91ֱ computer science professor Shaikh Arifuzzaman has been awarded a two-year, nearly $250,000 National Science Foundation grant to design fast, scalable algorithms capable of dissecting and analyzing complex dynamic data.
The modern technological revolution is data-driven, and scientific discovery in diverse domains relies on efficient mining, learning and analysis of these complex datasets, Arifuzzaman said.
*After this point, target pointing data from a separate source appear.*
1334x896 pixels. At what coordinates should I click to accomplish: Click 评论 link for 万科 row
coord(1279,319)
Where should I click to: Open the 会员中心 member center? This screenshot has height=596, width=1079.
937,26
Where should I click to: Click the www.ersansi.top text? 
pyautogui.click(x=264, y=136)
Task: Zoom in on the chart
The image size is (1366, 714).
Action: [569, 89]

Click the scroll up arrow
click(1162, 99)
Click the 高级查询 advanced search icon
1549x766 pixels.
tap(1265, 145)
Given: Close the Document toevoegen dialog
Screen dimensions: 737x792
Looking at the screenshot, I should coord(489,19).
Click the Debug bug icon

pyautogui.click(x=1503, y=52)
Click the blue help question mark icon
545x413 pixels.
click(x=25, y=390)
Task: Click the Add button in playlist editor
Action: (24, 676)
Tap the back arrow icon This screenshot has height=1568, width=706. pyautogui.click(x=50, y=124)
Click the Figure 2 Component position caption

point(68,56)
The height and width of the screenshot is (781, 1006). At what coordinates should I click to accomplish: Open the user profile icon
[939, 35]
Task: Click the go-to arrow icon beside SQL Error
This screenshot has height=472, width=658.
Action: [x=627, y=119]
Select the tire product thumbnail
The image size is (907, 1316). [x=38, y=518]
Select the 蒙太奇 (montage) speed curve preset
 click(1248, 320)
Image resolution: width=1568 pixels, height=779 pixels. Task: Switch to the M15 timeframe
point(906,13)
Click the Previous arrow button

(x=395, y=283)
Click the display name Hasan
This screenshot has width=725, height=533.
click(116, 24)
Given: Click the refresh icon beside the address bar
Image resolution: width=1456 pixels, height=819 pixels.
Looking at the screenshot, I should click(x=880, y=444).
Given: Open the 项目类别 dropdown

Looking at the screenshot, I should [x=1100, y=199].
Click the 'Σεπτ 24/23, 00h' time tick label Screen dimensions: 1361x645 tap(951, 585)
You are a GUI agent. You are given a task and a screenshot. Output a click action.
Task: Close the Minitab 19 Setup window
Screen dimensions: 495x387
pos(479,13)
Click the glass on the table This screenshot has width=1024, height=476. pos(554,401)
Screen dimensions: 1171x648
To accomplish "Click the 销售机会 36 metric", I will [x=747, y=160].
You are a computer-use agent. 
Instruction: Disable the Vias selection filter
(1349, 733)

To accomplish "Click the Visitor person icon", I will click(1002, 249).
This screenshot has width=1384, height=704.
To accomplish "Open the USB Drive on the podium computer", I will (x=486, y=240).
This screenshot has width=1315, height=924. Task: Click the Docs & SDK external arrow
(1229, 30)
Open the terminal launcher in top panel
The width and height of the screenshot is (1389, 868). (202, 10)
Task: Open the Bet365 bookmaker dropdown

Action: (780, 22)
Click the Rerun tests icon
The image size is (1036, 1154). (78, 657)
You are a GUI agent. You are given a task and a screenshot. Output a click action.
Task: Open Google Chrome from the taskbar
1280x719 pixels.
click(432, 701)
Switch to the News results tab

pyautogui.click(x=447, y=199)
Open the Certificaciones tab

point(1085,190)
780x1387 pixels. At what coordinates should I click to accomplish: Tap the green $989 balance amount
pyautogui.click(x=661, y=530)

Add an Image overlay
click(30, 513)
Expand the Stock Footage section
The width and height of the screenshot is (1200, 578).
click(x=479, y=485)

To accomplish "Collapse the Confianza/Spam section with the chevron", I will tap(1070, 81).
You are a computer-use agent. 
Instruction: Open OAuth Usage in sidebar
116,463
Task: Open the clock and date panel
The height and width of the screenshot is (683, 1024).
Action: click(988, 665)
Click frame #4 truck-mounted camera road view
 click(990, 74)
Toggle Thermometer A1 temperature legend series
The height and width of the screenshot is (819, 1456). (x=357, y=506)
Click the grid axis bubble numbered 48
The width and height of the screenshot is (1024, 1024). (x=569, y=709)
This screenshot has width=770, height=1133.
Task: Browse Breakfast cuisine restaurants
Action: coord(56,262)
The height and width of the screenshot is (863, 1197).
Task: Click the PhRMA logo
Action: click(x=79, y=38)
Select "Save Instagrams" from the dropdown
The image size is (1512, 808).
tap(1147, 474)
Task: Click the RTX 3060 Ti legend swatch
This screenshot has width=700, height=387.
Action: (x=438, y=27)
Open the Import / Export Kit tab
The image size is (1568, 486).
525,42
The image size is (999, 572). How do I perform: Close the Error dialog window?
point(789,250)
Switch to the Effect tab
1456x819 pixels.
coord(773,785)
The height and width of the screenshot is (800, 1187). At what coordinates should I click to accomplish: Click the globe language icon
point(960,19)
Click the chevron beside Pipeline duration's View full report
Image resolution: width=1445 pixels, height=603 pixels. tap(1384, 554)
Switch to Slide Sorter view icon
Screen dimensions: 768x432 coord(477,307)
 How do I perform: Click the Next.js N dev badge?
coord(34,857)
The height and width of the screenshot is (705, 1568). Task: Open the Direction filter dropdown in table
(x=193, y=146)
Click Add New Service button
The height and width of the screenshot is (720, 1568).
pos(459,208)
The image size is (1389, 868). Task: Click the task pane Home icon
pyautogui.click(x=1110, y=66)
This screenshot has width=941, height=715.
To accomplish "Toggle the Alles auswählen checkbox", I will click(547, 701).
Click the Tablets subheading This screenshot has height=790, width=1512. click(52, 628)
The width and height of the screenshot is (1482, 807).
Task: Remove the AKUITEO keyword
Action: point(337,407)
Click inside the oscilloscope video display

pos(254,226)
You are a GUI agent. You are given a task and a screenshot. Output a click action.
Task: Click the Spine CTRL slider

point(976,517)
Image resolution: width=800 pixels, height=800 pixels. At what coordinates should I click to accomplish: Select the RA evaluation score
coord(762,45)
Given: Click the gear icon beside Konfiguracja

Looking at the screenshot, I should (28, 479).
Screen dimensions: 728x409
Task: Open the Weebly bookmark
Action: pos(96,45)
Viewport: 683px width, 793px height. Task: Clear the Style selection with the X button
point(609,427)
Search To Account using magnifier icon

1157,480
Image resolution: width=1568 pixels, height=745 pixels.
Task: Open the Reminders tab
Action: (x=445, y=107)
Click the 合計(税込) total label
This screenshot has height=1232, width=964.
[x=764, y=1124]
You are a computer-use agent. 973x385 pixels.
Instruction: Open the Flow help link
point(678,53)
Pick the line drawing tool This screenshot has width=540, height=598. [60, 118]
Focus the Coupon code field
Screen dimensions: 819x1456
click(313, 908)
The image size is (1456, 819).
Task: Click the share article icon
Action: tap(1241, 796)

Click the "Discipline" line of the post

However, most social and technical sectors are now experiencing exponential growth of data, too large to be processed by conventional methods. Examples of such sectors include social media platforms like Facebook and Twitter, biological systems (e.g., protein interactions), business systems and infrastructure.
Adding to that complexity is that patterns and properties, inherent of such datasets, are dynamic and evolve over time.
Arifuzzaman’s research aims at designing scalable methods for revealing dynamic behaviors of a socio-technical system by developing innovative algorithmic and computing techniques. The existing work on dynamic graphs shows only limited scalability for large-scale practical datasets, Arifuzzaman said. Arifuzzaman’s research will address such complexity by designing algorithms that are able to efficiently adapt to the increased demands of large-scale dynamic graph (network) data.
“Graphs are a versatile scientific framework to represent and analyze biological, social and human-made complex systems,” Arifuzzaman said. “Such complex systems are inherently dynamic. For example, social interactions and human activities are intermittent; links appear and disappear in functional brain networks.”
Despite “time” playing a central role in those systems, most of the classic studies on graphs are based on the topological properties of static graphs, which are graphs that do not change over time, Arifuzzaman said.
Algorithmic methods generated from this research will be applicable in understanding dynamic properties of various real-world systems, Arifuzzaman said. For instance, locating key neurons in cortical (brain) networks, route planning for time-varying traffic in infrastructure networks or tracking information propagation in social/contact networks, he said.
Arifuzzaman will collaborate with the Performance and Algorithms Group at Lawrence Berkeley National Laboratory using some of the most powerful supercomputers in the world that are located at the Berkeley Lab.